Only the pictures are to be left out, and the rest of the entries should be reproduced exactly.
+--
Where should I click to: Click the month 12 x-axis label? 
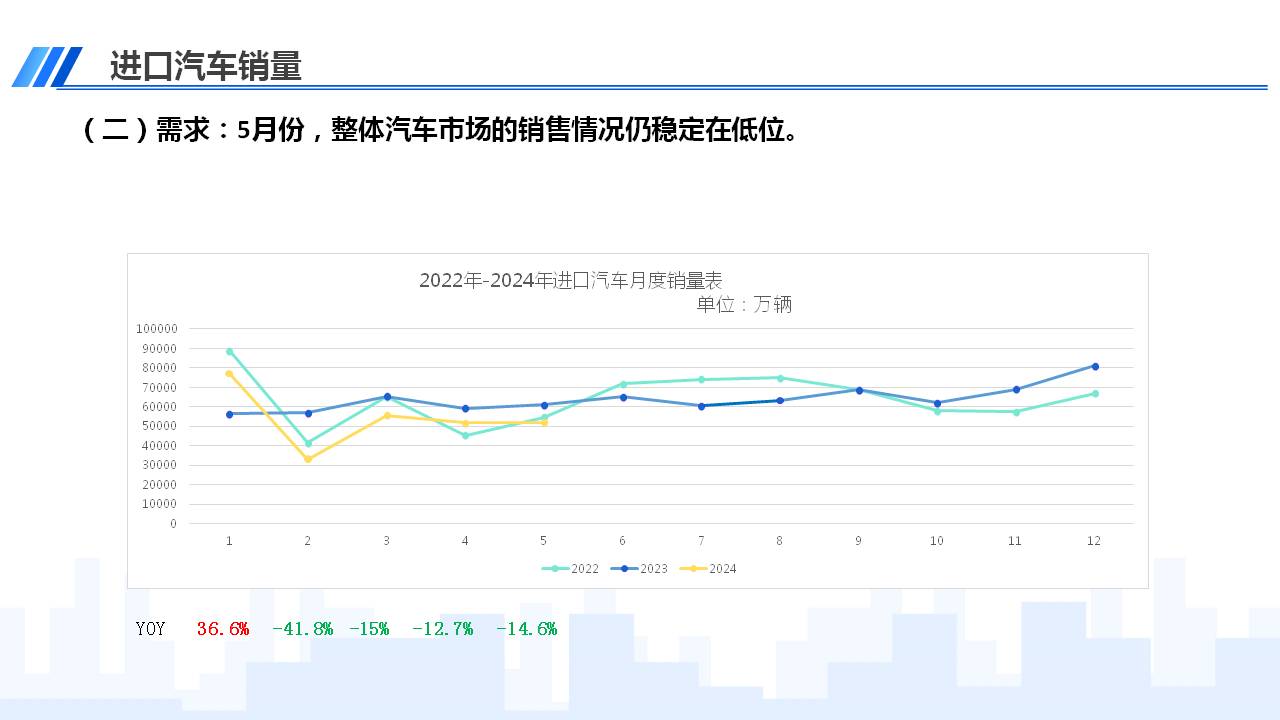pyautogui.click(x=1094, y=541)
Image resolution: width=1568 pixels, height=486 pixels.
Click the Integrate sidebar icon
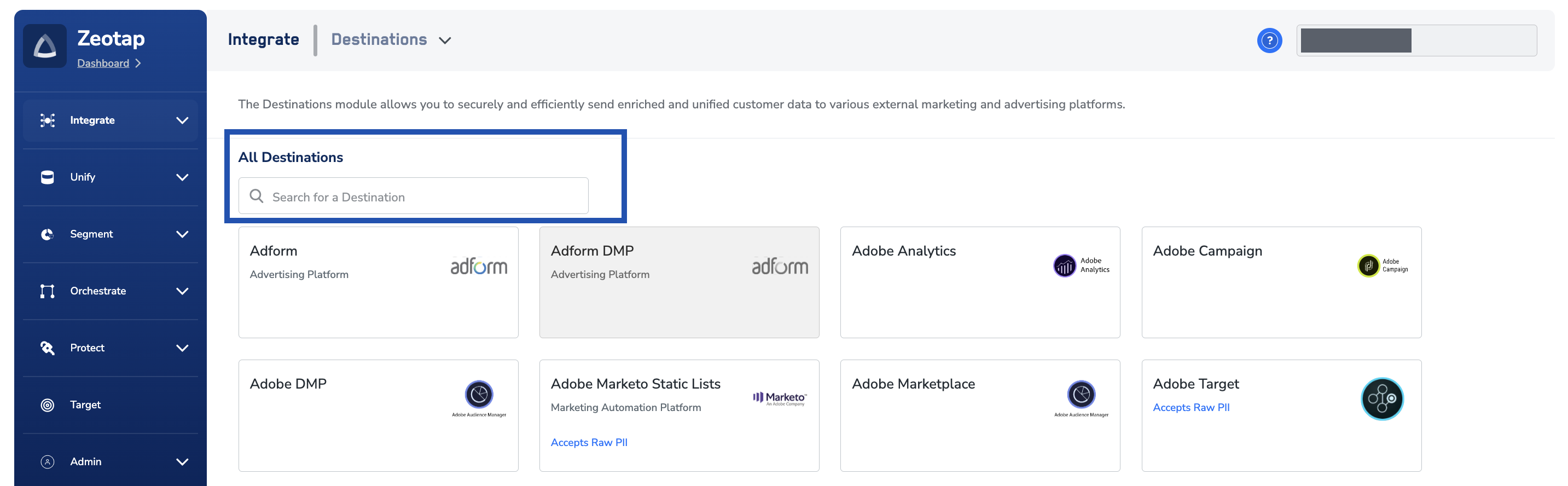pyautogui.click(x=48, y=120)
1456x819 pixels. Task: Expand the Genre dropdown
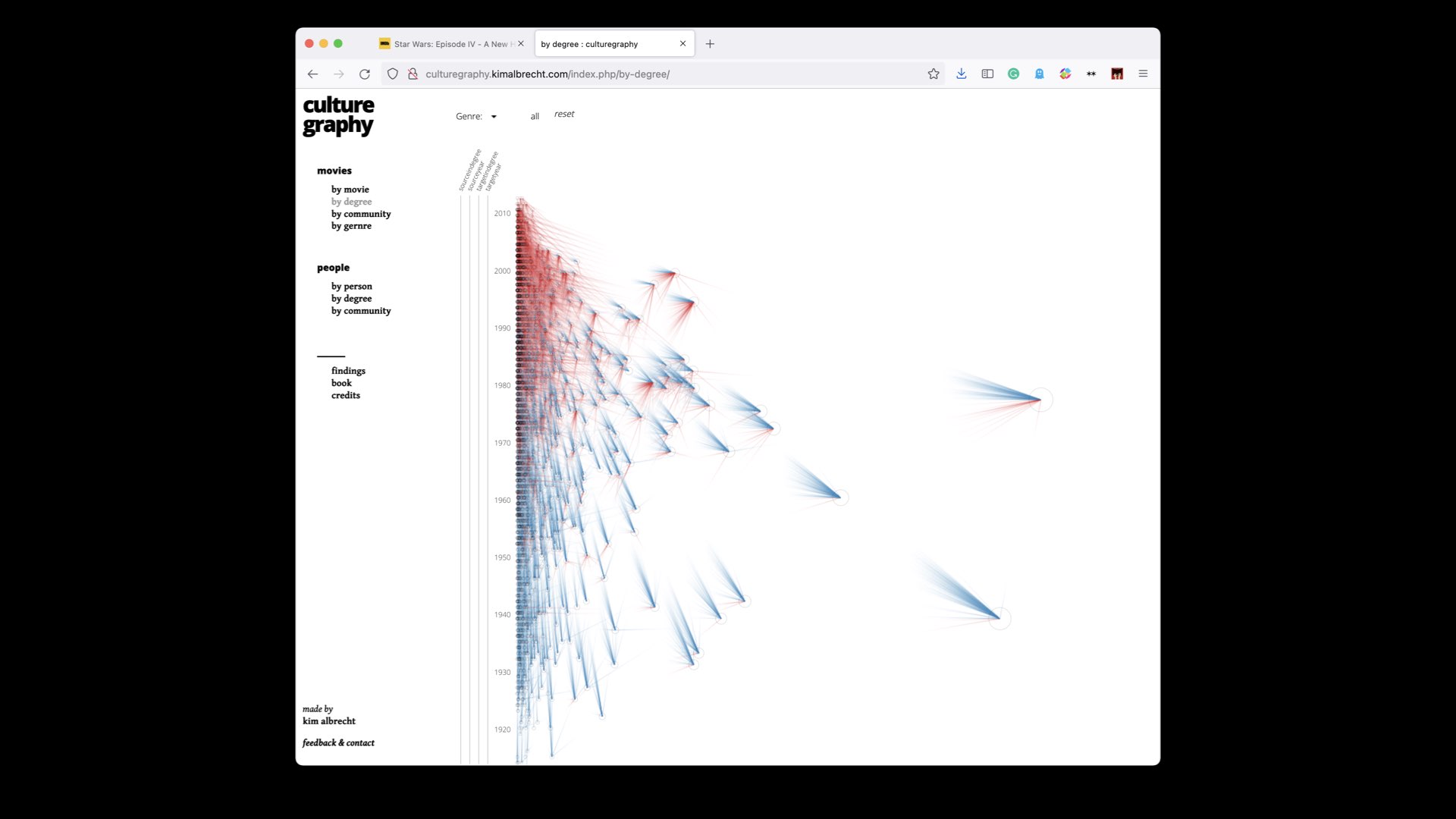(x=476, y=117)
+--
* Answer section
Where should I click to: Click the month 12 x-axis label? 
pyautogui.click(x=1094, y=541)
Image resolution: width=1568 pixels, height=486 pixels.
Click the Integrate sidebar icon
pyautogui.click(x=48, y=120)
1456x819 pixels. Task: Expand the Genre dropdown
(x=476, y=117)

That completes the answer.